**MATERIAL PROVIDED:**
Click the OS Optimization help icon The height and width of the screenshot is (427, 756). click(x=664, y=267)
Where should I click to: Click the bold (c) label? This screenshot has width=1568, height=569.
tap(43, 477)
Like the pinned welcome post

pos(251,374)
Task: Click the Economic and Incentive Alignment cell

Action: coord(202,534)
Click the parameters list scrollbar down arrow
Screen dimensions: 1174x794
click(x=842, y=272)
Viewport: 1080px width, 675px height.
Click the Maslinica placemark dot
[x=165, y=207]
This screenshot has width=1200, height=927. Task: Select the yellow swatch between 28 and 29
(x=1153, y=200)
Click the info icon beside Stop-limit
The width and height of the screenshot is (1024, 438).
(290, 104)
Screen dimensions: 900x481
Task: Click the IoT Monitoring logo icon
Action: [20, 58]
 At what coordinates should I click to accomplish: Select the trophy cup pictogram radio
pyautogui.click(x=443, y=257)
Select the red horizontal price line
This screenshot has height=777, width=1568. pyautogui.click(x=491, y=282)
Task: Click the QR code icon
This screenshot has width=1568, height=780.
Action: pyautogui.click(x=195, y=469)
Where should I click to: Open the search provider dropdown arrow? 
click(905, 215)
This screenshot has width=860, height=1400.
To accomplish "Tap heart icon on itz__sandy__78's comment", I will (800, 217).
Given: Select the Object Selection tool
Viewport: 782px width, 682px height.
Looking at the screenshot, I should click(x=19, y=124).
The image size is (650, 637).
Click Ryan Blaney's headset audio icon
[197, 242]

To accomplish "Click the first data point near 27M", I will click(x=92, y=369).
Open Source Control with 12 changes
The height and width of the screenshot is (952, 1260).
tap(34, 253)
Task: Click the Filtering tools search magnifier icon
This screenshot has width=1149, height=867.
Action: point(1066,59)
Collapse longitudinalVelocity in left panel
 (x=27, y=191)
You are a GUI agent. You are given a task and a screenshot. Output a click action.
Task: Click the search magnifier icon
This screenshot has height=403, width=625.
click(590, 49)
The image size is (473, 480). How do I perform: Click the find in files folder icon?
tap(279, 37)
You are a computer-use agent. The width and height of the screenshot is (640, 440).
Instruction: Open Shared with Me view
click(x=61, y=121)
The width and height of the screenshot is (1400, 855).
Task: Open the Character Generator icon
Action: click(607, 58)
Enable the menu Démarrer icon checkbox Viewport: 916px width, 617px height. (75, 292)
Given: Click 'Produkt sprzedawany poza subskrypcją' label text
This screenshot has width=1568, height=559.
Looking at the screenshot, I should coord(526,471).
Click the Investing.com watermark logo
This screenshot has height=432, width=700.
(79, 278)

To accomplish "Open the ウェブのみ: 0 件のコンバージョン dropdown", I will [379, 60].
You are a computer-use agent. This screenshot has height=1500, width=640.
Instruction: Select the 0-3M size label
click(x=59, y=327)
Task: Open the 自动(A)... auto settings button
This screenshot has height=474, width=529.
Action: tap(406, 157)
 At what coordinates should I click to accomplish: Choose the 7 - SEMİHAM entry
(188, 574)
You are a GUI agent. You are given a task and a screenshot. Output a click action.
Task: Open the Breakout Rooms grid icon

**WORK INSTRUCTION:**
Scan the data for the word "agent" and copy every line where it shows up.

**ANSWER:**
You are a GUI agent. You are given a task and a screenshot. Output a click action.
You are a computer-use agent. The width and height of the screenshot is (640, 440).
You are a computer-use agent. This screenshot has height=1500, width=640.
You are a GUI agent. You are given a task and a screenshot. Output a click action.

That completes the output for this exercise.